(The problem) Reproduce exactly, and only, the lines below from the one containing "Instruction: Click requirement" through the one containing "This screenshot has width=815, height=611.".
───── Material to process ─────
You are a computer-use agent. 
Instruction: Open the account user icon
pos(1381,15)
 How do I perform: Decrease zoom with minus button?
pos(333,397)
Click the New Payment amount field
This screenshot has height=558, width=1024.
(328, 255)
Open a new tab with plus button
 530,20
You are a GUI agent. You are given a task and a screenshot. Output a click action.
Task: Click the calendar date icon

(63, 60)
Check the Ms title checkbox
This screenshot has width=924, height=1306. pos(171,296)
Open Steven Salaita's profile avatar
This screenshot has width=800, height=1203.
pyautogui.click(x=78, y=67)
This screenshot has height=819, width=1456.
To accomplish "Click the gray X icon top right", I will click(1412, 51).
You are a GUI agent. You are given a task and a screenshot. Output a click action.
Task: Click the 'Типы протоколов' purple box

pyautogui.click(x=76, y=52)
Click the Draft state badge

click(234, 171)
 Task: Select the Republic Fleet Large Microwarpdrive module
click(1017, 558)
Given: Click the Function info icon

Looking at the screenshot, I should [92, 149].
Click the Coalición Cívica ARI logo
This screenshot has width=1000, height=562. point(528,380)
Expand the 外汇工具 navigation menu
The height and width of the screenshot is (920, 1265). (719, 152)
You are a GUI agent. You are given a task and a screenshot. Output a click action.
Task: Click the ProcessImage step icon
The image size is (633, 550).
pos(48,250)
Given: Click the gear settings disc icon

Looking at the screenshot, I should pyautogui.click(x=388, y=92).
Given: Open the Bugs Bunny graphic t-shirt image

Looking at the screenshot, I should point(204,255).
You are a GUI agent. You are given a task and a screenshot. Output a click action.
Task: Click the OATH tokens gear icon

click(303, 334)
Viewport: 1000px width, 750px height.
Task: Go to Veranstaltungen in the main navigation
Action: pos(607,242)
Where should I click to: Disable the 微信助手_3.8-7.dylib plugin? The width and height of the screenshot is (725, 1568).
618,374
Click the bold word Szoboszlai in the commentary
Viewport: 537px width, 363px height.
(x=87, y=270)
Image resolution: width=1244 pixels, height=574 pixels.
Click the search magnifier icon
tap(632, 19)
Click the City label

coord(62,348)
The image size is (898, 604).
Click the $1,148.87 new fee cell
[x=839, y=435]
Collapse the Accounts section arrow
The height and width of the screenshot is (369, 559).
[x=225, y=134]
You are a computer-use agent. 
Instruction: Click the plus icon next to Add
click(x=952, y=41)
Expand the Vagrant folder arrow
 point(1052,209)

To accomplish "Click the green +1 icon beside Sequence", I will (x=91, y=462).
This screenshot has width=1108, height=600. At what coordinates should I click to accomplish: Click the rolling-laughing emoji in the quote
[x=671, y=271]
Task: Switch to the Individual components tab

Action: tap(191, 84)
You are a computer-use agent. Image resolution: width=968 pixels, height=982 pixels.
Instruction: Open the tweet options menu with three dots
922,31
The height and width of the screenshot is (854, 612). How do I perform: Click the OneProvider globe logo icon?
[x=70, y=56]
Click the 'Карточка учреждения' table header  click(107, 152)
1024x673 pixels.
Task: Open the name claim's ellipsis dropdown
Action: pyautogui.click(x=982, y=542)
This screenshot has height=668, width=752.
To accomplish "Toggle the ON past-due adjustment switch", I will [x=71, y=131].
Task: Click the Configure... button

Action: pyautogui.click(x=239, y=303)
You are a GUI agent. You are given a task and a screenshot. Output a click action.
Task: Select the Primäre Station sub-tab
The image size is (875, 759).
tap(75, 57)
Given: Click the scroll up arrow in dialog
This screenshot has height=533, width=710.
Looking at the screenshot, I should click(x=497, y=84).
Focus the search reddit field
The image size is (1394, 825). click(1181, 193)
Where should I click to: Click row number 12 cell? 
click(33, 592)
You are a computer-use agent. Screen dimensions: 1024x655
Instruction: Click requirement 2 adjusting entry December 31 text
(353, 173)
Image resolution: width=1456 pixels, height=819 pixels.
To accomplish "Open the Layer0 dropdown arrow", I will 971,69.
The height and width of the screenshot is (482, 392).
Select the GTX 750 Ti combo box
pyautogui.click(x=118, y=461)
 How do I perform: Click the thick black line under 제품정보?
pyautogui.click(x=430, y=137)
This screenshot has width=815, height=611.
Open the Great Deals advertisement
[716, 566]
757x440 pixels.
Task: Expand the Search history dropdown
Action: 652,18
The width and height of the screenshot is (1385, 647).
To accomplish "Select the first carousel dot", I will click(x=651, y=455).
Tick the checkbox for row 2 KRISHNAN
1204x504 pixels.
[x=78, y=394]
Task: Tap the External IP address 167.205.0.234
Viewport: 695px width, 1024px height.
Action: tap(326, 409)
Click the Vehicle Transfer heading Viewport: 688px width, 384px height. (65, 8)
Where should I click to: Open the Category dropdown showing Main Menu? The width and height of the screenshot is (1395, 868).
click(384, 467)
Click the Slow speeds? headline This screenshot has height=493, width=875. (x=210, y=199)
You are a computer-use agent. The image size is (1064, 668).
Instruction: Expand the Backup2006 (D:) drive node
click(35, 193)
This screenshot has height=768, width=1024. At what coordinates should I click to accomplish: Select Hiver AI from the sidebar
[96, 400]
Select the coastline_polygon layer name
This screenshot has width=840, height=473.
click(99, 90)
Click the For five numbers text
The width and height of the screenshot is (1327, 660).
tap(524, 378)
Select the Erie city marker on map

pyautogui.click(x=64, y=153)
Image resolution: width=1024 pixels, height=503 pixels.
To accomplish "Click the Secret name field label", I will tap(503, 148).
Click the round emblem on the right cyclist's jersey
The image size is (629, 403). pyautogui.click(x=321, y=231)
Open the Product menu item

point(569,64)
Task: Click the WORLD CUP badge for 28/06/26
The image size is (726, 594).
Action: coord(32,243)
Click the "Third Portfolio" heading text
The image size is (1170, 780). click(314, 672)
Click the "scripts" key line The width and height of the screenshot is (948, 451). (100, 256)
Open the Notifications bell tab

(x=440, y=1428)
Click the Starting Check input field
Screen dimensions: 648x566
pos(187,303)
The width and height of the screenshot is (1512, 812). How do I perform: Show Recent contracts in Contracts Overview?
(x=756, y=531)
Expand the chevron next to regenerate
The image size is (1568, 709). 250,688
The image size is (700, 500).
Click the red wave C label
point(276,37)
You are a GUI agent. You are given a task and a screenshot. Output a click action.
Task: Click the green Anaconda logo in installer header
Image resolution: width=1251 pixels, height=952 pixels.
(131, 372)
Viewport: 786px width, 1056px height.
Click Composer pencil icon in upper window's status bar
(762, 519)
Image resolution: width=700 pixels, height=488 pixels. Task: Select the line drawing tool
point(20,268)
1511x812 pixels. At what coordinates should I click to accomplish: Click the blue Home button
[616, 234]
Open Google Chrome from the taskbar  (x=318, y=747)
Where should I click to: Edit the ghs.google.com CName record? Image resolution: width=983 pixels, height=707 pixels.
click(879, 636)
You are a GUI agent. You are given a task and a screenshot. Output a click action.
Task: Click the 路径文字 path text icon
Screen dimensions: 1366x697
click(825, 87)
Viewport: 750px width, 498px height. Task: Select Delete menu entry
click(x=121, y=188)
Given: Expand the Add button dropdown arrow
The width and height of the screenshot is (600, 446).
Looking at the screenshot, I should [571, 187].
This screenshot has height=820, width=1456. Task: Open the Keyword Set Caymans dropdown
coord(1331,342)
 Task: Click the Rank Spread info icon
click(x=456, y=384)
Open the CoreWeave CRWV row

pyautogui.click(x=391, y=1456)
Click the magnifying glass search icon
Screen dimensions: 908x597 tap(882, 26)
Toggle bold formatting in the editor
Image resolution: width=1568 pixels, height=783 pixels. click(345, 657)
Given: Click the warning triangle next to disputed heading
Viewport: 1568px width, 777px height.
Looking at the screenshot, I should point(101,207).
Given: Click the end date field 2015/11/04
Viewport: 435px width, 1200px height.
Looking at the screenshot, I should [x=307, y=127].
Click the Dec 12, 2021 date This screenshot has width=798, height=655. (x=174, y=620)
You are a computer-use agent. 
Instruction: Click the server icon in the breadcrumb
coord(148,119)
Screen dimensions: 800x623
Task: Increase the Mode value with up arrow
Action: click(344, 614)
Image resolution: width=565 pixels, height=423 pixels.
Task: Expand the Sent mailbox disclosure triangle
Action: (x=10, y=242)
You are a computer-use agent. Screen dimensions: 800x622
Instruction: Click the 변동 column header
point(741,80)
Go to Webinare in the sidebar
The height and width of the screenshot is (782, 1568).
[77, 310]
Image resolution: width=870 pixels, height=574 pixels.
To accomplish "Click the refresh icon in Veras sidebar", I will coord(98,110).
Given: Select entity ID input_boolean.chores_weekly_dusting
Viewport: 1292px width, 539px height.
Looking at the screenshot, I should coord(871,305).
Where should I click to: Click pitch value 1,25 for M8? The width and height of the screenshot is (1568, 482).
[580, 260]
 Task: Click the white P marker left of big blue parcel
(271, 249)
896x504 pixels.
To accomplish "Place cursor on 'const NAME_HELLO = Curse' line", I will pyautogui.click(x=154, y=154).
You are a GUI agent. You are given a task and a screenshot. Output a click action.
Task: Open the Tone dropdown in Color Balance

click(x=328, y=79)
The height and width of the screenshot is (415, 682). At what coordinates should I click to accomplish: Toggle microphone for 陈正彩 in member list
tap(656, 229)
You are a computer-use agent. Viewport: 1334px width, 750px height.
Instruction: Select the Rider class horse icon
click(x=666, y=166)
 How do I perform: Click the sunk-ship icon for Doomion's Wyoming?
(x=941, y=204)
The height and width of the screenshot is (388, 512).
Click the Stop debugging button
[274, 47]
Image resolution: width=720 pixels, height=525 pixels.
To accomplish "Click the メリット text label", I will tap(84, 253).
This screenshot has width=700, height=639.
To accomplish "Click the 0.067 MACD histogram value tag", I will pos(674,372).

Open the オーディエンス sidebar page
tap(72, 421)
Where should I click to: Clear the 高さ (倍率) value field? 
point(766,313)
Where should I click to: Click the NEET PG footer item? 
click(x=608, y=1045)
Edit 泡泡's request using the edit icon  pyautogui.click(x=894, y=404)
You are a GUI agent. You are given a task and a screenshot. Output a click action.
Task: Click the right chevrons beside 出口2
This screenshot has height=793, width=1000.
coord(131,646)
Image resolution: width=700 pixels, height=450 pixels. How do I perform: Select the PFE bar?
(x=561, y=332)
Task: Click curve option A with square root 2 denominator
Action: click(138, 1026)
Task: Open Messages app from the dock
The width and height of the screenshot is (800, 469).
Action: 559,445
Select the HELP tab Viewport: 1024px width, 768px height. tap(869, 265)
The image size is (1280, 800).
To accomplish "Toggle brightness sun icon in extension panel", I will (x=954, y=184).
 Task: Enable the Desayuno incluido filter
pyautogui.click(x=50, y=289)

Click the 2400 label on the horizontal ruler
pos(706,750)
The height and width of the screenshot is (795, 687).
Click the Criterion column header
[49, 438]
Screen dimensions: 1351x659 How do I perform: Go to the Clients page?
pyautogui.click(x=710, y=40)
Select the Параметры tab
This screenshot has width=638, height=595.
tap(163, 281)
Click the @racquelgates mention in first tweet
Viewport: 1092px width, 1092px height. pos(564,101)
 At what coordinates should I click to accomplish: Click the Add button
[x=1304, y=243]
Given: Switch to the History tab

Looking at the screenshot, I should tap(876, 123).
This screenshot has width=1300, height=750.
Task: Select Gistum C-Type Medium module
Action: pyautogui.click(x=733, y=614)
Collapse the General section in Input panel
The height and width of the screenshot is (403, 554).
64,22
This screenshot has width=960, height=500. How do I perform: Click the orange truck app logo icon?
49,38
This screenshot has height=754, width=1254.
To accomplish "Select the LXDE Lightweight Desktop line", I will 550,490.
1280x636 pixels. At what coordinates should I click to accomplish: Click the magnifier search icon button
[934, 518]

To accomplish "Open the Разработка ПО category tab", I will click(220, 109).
─────
(Expected answer)
Instruction: Click requirement 2 adjusting entry December 31 text
(353, 173)
Image resolution: width=1456 pixels, height=819 pixels.
To accomplish "Open the Layer0 dropdown arrow", I will 971,69.
The height and width of the screenshot is (482, 392).
Select the GTX 750 Ti combo box
pyautogui.click(x=118, y=461)
 How do I perform: Click the thick black line under 제품정보?
pyautogui.click(x=430, y=137)
This screenshot has width=815, height=611.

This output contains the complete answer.